Aufgrund der Verordnung vom August 1964 sollten die elften Klassen mit Ende des Schuljahres 1965/1966 auslaufen und Lehrpläne sowie Stundentafeln entsprechend verändert werden. Nach der neuen Regelung wurde der Anteil des Produktionsunterrichts in den Klassen 9 und 10 um eine Viertel der Wochenstundenzahl herabgesetzt. Im März 1966 wurde die obligatorische Berufsausbildung in den Mittelschulen auch formell aufgehoben.

Der Fehlschlag der Reformen von 1958/1959 auf einem zentralen Gebiet der kommunistischen Bildungstheorie, wie ihn die Verbindung von Unterricht und Produktion darstellte, führte zu einer Neueinschätzung der Bildungsaufgaben der Mittelschule und einer gründlichen Überarbeitung der Lehrpläne.

Im Oktober 1964 wurde eine zentrale Kommission zur Bestimmung des Inhaltes der Bildung in der allgemeinbildenden Mittelschule ins Leben gerufen, der Wissenschaftler der verschiedenen Disziplinen, Unterrichtsmethodiker und leitende Funktionäre des Bildungswesens unter Vorsitz des Vizepräsidenten der Akademie der pädagogischen Wissenschaften, A. I. Markusevic, angehörten und der 15 Fachkommissionen angeschlossen waren. Innerhalb von zwei Jahren wurden durch eine in der Geschichte der sowjetischen Schule bisher einmalige Kooperation von Wissenschaftlern, Schulpraktikern und Politikern neue Lehrpläne für den Unterricht der Klassen 1 bis 10 erarbeitet. Die neuen Lehrpläne sollten „die modernsten Errungenschaften der Wissenschaft, Technik und Kultur vollständiger und organischer zum Ausdruck bringen als bisher und die theoretischen Grundlagen im Unterricht verstärken.“

Die polytechnische Bildung erfuhr eine didaktische Differenzierung, die aber nicht verhindern konnte, dass sie an den Rand des Unterrichts gedrängt wurde.

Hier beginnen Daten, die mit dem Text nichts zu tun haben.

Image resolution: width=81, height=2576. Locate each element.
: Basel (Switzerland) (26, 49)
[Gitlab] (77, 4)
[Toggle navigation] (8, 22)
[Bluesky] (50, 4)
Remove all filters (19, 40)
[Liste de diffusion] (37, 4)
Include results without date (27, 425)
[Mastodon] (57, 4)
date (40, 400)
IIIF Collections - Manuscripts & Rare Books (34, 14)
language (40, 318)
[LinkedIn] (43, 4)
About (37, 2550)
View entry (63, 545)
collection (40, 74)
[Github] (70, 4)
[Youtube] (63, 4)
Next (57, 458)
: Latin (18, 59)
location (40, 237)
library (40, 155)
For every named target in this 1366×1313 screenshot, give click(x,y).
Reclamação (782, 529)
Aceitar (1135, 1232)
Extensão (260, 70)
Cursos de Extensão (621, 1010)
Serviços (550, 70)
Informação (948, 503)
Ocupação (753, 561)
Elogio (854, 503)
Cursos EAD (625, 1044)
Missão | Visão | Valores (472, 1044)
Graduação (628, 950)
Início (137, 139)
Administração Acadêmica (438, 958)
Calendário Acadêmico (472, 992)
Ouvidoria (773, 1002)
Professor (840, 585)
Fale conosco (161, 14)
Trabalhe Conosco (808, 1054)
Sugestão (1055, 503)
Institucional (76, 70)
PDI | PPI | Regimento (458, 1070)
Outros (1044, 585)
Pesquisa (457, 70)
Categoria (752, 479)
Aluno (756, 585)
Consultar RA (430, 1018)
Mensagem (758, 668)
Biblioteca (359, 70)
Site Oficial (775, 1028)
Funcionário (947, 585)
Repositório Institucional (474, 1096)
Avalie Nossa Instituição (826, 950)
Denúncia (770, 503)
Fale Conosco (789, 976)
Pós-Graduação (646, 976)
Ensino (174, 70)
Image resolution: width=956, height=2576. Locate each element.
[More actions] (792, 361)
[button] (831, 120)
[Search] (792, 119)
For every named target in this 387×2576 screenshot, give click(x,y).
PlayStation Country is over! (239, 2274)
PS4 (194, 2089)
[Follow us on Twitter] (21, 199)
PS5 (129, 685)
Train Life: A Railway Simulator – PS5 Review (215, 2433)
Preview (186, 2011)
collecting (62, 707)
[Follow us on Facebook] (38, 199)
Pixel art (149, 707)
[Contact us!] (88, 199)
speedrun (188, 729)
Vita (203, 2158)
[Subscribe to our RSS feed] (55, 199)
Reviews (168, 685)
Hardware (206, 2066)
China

Den Schlusspunkt der ca. zehnjährigen Schulreformperiode bildete die gemeinsame Verordnung des ZK und des Ministerrats vom 10.11.1966 „Über Maßnahmen zur weiteren Verbesserung der Arbeit der allgemeinbildenden Mittelschule“. Das Anliegen war eine Rationalisierung der Reformschritte, eine bessere wissenschaftliche Begründung und einer größeren Stetigkeit des Innovationsprozesses. Die Hauptpunkte der Verordnung betrafen die Verwirklichung der zehnjährigen Schulbildung für alle Jugendlichen bis zum Jahre 1970, die gleichzeitige Einführung der neuen Lehrpläne, eine Differenzierung des Unterrichts in den oberen Klassen sowie die Verbesserungen in der Lehrerbildung und in der materiellen Ausstattung der Schulen.

Der durch die Verordnung vom 10.11.1966 markierte Einschnitt wurde auch dadurch deutlich, dass im August 1966 ein zentrales Ministerium für das Bildungswesen der UdSSR geschaffen wurde, das erste gesamtstaatliche Ministerium für das allgemeinbildende Schulwesen und der Lehrerausbildung seit der Oktoberrevolution. Gleichzeitig erfolgte die Umwandlung der Akademie der pädagogischen Wissenschaften der RSFSR in eine Unionsakademie.

Beide Maßnahmen verdeutlichen die Absicht, die sowjetische Bildungsplanung koordinierter, langfristiger und wissenschaftlich gründlicher zu betreiben, um damit besser den vielfältigen Aufgaben gewachsen zu sein.